▸ **Instructions for the task**: Could you reproduce all of the following entries exactly?

[Stored records]
----

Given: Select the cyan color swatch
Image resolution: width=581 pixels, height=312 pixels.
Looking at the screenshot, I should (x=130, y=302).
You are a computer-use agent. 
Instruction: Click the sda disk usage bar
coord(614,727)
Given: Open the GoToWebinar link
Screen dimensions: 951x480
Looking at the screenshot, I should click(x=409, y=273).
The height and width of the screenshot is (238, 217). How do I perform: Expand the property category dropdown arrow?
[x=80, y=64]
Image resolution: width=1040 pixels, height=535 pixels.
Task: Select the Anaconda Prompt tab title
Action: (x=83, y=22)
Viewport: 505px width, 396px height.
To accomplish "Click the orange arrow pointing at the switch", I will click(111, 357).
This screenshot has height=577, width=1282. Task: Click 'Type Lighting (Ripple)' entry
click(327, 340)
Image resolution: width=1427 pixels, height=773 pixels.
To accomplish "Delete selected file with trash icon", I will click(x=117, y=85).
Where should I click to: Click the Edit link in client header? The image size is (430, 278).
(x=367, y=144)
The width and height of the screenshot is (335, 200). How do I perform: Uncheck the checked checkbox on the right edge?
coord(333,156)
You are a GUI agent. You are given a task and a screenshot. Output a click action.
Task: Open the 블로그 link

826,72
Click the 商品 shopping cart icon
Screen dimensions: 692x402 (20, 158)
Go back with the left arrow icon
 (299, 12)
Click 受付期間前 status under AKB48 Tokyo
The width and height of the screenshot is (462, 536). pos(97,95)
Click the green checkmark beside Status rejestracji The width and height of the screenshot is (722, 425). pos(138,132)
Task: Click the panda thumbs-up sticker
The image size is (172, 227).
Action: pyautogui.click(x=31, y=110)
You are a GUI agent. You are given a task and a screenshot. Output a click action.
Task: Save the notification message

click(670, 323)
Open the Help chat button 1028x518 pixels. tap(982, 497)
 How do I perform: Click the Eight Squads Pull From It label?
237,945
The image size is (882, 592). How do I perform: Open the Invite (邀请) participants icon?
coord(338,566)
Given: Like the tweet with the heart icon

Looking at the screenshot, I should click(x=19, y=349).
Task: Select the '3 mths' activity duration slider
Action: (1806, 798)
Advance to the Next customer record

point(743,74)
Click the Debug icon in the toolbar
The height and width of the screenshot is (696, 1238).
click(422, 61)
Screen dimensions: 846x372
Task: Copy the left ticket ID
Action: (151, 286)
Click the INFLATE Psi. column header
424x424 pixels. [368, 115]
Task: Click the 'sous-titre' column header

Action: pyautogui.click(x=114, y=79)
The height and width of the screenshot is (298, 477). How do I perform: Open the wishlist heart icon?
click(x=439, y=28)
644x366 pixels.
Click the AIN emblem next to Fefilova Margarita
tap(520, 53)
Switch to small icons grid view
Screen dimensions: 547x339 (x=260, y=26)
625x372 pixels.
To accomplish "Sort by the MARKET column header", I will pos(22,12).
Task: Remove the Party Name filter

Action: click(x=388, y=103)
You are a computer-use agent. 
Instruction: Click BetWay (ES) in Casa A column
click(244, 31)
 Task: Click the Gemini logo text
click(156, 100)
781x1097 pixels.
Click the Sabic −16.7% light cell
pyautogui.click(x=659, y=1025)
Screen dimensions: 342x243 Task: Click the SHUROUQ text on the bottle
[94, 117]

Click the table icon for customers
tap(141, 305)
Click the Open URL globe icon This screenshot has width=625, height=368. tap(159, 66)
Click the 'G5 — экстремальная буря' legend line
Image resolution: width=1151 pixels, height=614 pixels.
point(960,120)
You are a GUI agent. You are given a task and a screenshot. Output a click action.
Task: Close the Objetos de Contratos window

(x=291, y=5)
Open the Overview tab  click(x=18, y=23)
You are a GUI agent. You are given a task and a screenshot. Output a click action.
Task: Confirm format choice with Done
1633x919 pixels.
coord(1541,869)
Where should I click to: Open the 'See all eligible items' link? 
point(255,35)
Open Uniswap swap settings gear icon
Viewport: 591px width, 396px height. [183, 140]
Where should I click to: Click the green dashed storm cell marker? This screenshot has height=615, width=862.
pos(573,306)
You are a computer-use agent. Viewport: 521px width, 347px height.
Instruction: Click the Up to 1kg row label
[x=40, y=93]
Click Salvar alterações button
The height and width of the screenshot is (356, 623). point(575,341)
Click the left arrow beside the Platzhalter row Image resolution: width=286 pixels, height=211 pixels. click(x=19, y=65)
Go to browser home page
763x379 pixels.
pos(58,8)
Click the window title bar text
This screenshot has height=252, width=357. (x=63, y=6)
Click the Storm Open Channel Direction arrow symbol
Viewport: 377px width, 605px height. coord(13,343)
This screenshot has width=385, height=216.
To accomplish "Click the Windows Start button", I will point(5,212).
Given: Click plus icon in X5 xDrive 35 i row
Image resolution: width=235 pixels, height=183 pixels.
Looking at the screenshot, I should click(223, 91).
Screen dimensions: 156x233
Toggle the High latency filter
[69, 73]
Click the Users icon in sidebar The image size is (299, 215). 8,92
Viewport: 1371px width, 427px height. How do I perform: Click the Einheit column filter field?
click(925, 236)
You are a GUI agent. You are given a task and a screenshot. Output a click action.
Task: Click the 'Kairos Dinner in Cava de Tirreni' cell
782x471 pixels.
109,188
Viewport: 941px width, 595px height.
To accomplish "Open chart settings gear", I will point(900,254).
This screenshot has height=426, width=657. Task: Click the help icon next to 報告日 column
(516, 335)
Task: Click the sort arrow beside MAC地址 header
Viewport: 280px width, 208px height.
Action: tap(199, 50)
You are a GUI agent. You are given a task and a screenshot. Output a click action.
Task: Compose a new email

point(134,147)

----

▸ **Solution for this problem**:
Given: Select the cyan color swatch
Image resolution: width=581 pixels, height=312 pixels.
Looking at the screenshot, I should (x=130, y=302).
You are a computer-use agent. 
Instruction: Click the sda disk usage bar
coord(614,727)
Given: Open the GoToWebinar link
Screen dimensions: 951x480
Looking at the screenshot, I should click(x=409, y=273).
The height and width of the screenshot is (238, 217). How do I perform: Expand the property category dropdown arrow?
[x=80, y=64]
Image resolution: width=1040 pixels, height=535 pixels.
Task: Select the Anaconda Prompt tab title
Action: (x=83, y=22)
Viewport: 505px width, 396px height.
To accomplish "Click the orange arrow pointing at the switch", I will click(111, 357).
This screenshot has height=577, width=1282. Task: Click 'Type Lighting (Ripple)' entry
click(327, 340)
Image resolution: width=1427 pixels, height=773 pixels.
To accomplish "Delete selected file with trash icon", I will click(x=117, y=85).
Where should I click to: Click the Edit link in client header? The image size is (430, 278).
(x=367, y=144)
The width and height of the screenshot is (335, 200). How do I perform: Uncheck the checked checkbox on the right edge?
coord(333,156)
You are a GUI agent. You are given a task and a screenshot. Output a click action.
Task: Open the 블로그 link

826,72
Click the 商品 shopping cart icon
Screen dimensions: 692x402 (20, 158)
Go back with the left arrow icon
 (299, 12)
Click 受付期間前 status under AKB48 Tokyo
The width and height of the screenshot is (462, 536). pos(97,95)
Click the green checkmark beside Status rejestracji The width and height of the screenshot is (722, 425). pos(138,132)
Task: Click the panda thumbs-up sticker
The image size is (172, 227).
Action: pyautogui.click(x=31, y=110)
You are a GUI agent. You are given a task and a screenshot. Output a click action.
Task: Save the notification message

click(670, 323)
Open the Help chat button 1028x518 pixels. tap(982, 497)
 How do I perform: Click the Eight Squads Pull From It label?
237,945
The image size is (882, 592). How do I perform: Open the Invite (邀请) participants icon?
coord(338,566)
Given: Like the tweet with the heart icon

Looking at the screenshot, I should click(x=19, y=349).
Task: Select the '3 mths' activity duration slider
Action: (1806, 798)
Advance to the Next customer record

point(743,74)
Click the Debug icon in the toolbar
The height and width of the screenshot is (696, 1238).
click(422, 61)
Screen dimensions: 846x372
Task: Copy the left ticket ID
Action: (151, 286)
Click the INFLATE Psi. column header
424x424 pixels. [368, 115]
Task: Click the 'sous-titre' column header

Action: pyautogui.click(x=114, y=79)
The height and width of the screenshot is (298, 477). How do I perform: Open the wishlist heart icon?
click(x=439, y=28)
644x366 pixels.
Click the AIN emblem next to Fefilova Margarita
tap(520, 53)
Switch to small icons grid view
Screen dimensions: 547x339 (x=260, y=26)
625x372 pixels.
To accomplish "Sort by the MARKET column header", I will pos(22,12).
Task: Remove the Party Name filter

Action: click(x=388, y=103)
You are a computer-use agent. 
Instruction: Click BetWay (ES) in Casa A column
click(244, 31)
 Task: Click the Gemini logo text
click(156, 100)
781x1097 pixels.
Click the Sabic −16.7% light cell
pyautogui.click(x=659, y=1025)
Screen dimensions: 342x243 Task: Click the SHUROUQ text on the bottle
[94, 117]

Click the table icon for customers
tap(141, 305)
Click the Open URL globe icon This screenshot has width=625, height=368. tap(159, 66)
Click the 'G5 — экстремальная буря' legend line
Image resolution: width=1151 pixels, height=614 pixels.
point(960,120)
You are a GUI agent. You are given a task and a screenshot. Output a click action.
Task: Close the Objetos de Contratos window

(x=291, y=5)
Open the Overview tab  click(x=18, y=23)
You are a GUI agent. You are given a task and a screenshot. Output a click action.
Task: Confirm format choice with Done
1633x919 pixels.
coord(1541,869)
Where should I click to: Open the 'See all eligible items' link? 
point(255,35)
Open Uniswap swap settings gear icon
Viewport: 591px width, 396px height. [183, 140]
Where should I click to: Click the green dashed storm cell marker? This screenshot has height=615, width=862.
pos(573,306)
You are a computer-use agent. Viewport: 521px width, 347px height.
Instruction: Click the Up to 1kg row label
[x=40, y=93]
Click Salvar alterações button
The height and width of the screenshot is (356, 623). point(575,341)
Click the left arrow beside the Platzhalter row Image resolution: width=286 pixels, height=211 pixels. click(x=19, y=65)
Go to browser home page
763x379 pixels.
pos(58,8)
Click the window title bar text
This screenshot has height=252, width=357. (x=63, y=6)
Click the Storm Open Channel Direction arrow symbol
Viewport: 377px width, 605px height. coord(13,343)
This screenshot has width=385, height=216.
To accomplish "Click the Windows Start button", I will point(5,212).
Given: Click plus icon in X5 xDrive 35 i row
Image resolution: width=235 pixels, height=183 pixels.
Looking at the screenshot, I should click(223, 91).
Screen dimensions: 156x233
Toggle the High latency filter
[69, 73]
Click the Users icon in sidebar The image size is (299, 215). 8,92
Viewport: 1371px width, 427px height. How do I perform: Click the Einheit column filter field?
click(925, 236)
You are a GUI agent. You are given a task and a screenshot. Output a click action.
Task: Click the 'Kairos Dinner in Cava de Tirreni' cell
782x471 pixels.
109,188
Viewport: 941px width, 595px height.
To accomplish "Open chart settings gear", I will point(900,254).
This screenshot has height=426, width=657. Task: Click the help icon next to 報告日 column
(516, 335)
Task: Click the sort arrow beside MAC地址 header
Viewport: 280px width, 208px height.
Action: tap(199, 50)
You are a GUI agent. You are given a task and a screenshot. Output a click action.
Task: Compose a new email

point(134,147)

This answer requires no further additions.